The Wrong Rx for Addicted Doctors
When health-care professionals with drug or alcohol problems get caught—or admit they have a problem—they often are mandated to monitoring programs. But these "PHPs" aren't all they're cracked up to be.
More than a decade after completing a treatment program for “impaired” professionals—sometimes called “diversion,” “peer assistance” or physician health programs (PHPs)—physician Ted B. still recalls it as “a miserable experience” that left an “indelible mark” on his life.
Ted got “caught up” in the PHP system after a bout with depression that he self-medicated with heavy drinking. It turned out that depression was a side-effect of the beta-blocker blood-pressure medication he’d been taking. Once off the medication, he no longer had any desire to abuse alcohol. Unfortunately, when he made the discovery, he had already been through four months of treatment at an expensive, PHP-mandated residential rehab, and then required to attend AA meetings. He was also subject to random drug tests and had to return to the rehab for yearly checkups. When he shared his discovery about the beta-blocker's psychological effect, which is actually quite well known, the PHP monitors, Ted said, “scoffed at it and soundly rejected it as my being in denial and needing more AA meetings and maybe a refresher course back at the rehab.”
Certainly, the public needs to be protected from the nurse who feeds her painkiller addiction by pilfering patients’ medications or the surgeon who shows up drunk in the operating room.
To avoid being "reported,” Ted said that he lived in fear—"fear of losing my license, fear of getting close to anyone, fear of having the wrong facial expression—all fears indoctrinated in me at the rehab in endless sessions and later reinforced by the PHP." Why was he afraid of being reported when he wasn’t even drinking? Ted explained, “Because the rehab would demand a return to treatment for ‘relapse thinking’ or other possible 'warning signs' such as depression, argumentativeness, unkempt appearance, gambling or having a dented car fender.”

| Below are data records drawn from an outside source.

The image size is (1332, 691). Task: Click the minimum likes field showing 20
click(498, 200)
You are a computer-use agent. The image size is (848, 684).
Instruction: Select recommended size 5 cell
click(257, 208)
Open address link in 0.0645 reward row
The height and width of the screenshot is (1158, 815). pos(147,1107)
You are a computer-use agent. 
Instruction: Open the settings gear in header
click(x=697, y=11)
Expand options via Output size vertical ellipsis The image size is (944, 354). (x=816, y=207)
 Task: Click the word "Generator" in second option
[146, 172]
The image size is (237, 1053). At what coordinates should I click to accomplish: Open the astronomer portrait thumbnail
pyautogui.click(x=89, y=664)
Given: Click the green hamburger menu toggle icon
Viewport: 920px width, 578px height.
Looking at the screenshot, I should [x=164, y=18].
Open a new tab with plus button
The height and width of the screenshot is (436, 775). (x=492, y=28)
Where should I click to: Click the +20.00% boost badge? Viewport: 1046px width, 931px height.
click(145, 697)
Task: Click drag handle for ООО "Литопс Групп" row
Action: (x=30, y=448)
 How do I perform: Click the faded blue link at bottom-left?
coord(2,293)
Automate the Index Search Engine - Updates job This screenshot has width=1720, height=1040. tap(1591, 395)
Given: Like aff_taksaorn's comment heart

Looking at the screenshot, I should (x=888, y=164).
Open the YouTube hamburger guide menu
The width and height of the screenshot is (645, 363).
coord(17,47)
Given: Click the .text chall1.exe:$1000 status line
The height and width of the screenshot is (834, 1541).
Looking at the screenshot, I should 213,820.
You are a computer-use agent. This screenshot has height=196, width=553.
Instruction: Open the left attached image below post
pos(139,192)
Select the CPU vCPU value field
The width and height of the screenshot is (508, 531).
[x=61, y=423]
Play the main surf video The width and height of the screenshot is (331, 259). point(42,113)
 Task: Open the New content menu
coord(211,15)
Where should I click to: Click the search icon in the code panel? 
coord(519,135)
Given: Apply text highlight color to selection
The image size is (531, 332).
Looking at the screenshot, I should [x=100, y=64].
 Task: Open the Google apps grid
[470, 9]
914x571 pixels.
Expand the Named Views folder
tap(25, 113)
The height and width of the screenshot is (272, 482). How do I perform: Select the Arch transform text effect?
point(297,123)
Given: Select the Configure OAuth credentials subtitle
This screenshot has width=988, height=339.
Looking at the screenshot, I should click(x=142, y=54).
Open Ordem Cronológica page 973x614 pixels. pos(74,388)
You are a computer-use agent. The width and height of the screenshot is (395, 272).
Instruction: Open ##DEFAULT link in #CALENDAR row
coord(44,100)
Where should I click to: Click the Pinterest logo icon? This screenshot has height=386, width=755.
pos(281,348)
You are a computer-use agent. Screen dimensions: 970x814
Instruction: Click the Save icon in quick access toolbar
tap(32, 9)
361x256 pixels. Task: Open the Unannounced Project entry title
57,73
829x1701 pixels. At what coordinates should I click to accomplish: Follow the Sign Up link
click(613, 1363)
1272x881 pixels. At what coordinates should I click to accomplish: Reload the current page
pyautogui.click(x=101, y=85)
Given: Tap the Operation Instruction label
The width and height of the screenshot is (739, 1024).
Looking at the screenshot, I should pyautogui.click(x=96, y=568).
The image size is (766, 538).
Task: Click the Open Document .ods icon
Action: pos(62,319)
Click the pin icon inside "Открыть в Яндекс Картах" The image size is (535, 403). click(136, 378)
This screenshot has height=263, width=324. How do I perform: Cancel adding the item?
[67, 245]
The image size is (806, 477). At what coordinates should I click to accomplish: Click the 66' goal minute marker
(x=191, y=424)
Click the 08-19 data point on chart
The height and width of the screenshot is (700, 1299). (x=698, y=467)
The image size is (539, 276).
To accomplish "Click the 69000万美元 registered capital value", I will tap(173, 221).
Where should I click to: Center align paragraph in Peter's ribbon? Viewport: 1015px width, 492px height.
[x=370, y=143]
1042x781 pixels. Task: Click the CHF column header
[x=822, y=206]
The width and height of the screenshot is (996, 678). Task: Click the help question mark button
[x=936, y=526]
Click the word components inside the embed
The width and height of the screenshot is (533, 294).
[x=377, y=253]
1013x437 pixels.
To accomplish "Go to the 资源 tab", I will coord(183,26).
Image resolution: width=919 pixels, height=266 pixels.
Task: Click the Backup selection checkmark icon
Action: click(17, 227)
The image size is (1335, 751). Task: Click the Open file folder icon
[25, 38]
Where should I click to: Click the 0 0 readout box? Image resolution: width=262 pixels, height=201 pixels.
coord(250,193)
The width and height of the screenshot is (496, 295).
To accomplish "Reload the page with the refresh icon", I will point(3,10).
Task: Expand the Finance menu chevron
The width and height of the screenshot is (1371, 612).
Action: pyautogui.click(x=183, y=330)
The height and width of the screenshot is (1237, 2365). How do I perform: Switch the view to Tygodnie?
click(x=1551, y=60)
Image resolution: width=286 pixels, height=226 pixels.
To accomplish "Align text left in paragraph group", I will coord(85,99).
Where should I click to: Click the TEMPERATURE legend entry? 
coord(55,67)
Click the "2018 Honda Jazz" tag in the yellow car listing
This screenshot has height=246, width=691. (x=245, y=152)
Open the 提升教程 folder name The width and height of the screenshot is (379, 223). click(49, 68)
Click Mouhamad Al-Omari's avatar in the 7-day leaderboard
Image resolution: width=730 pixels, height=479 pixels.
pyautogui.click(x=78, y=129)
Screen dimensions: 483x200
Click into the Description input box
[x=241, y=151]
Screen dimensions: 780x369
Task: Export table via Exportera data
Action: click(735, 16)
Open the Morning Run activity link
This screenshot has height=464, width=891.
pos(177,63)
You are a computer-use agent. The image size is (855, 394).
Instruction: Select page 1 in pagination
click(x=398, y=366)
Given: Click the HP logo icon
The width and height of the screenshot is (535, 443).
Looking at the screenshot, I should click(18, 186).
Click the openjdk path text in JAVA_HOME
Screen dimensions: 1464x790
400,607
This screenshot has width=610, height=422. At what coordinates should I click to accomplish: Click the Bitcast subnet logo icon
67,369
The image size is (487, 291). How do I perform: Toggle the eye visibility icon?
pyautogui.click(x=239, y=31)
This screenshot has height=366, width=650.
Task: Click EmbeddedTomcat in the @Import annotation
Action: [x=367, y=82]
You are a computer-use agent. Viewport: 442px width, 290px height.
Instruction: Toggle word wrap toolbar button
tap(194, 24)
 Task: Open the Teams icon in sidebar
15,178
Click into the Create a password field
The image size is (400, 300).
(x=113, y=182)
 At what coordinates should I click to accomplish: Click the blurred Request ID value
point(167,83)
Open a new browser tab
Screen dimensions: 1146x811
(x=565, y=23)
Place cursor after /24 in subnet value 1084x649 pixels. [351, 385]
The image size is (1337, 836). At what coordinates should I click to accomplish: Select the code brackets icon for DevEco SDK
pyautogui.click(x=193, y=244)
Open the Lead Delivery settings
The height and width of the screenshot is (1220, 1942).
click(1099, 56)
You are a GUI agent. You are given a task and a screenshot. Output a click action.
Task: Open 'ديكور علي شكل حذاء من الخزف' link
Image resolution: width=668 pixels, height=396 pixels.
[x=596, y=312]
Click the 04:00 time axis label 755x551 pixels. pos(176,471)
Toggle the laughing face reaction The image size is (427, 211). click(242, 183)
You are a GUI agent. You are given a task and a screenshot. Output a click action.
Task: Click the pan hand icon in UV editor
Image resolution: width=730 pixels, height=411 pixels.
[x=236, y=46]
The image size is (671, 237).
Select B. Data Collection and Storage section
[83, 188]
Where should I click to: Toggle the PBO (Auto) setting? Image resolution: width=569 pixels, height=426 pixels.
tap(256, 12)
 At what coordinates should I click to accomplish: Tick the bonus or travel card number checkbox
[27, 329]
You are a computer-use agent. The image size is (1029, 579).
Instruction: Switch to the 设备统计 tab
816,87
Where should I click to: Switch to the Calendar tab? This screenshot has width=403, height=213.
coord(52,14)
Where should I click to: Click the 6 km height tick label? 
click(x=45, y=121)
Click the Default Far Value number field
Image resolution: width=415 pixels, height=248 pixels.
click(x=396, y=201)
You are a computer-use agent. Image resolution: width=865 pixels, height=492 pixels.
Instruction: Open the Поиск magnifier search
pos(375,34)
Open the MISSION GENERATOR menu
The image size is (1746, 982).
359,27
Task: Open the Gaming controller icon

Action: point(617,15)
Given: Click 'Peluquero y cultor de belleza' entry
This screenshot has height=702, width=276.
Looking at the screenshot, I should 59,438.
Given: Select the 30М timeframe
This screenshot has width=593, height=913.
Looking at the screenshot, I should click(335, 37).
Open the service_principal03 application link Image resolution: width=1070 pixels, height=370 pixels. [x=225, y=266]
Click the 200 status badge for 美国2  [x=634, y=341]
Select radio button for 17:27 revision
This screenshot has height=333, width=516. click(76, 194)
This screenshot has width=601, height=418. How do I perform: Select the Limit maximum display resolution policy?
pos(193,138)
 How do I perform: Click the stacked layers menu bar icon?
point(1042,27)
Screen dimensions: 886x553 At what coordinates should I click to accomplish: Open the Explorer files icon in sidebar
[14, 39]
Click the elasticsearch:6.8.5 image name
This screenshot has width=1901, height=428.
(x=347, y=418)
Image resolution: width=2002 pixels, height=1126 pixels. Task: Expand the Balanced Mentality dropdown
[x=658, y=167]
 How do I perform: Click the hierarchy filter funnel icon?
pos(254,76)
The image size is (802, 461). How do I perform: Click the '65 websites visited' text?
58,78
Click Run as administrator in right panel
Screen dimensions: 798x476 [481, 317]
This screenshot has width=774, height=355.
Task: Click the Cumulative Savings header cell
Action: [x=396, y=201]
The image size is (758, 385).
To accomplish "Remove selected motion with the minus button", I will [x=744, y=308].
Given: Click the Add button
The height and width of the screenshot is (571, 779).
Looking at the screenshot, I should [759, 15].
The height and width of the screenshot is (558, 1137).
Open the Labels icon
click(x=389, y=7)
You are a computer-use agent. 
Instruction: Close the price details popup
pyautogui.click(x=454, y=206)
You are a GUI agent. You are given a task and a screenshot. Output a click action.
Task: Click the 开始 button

Certainly, the public needs to be protected from health-care professionals like the nurse who feeds her painkiller addiction by pilfering patients’ medications or the surgeon who shows up drunk in the operating room. That’s one of the reasons why these special programs were established in most states to identify, treat and closely monitor doctors, nurses and other health-care professionals who suffer from drug and alcohol problems. Failure to comply with the recommendations of such programs can result in running afoul of your profession’s licensing board and possibly losing your license. However, in a recent Journal of Addiction Medicine commentary, J. Wesley Boyd, MD, PhD and John Knight, MD (who have many years of experience as associate directors of a PHP) discuss the coercive nature of these programs, and state that the relationships between PHPs and evaluation/treatment centers are “replete with potential conflicts of interest.”
In addition to serving in a watchdog role, such programs were established to help the health professionals themselves—both to assist with recovery and to save their careers. One of their benefits to the “impaired” professional is that they may allow him or her to keep on working, possibly with some restrictions on practice—for instance, prohibiting access to certain medications—all while getting long-term help for a drug or alcohol problem.
The way these programs work is that licensed health-care professionals avoid disciplinary proceedings that could result in loss of their licenses by agreeing to undergo evaluation, participate in addiction treatment and support meetings, have regular drug and alcohol tests, and have heightened monitoring if they relapse. PHPs provide a “case management role” and oversee the process of monitoring professionals, but they don’t usually consider themselves as providing treatment.
Typically, PHP “contracts” for physicians last five years, involve three months of residential or intensive outpatient treatment, include recommendations from the treatment programs they attend, and require intensive random urine-testing schedules that decrease in frequency as time goes on. This commonly means that each workday, the monitored doctors and nurses have to call a phone number or log in to a website to see if they must take a test that day, which usually means urinating in the presence of an observer. Participants typically have to cover the cost to attend treatment (if their insurance doesn’t pay for it), as well as most drug-testing expenses and sometimes some of the operating funds involved in the PHP.
State guidelines often specifically require frequent weekly AA, NA and health-professionals’ recovery support meetings, although some states allow people to attend non-12-step meetings, with frequency stipulations for meetings dropping as time goes on. When back at work, there’s some type of on-the-job monitoring by superiors and/or colleagues.
Touted as having better long-term outcomes than any interventions reported in the scientific literature—with some studies documenting recovery rates of between 70% and 96%—PHPs are often held up as a paragon for where all addiction treatment should be headed. The most notable research on their outcomes was summarized in 2009 in the Journal of Substance Abuse Treatment. Robert DuPont, MD, and colleagues discussed findings from 904 physicians revealing that, five to seven years after signing their PHP contracts, 72% percent were still licensed and practicing with no indications of substance abuse or malpractice, and 78% had not tested positive even once for drugs or alcohol. DuPont asked, “Where else in the addiction treatment field can you find results like that?”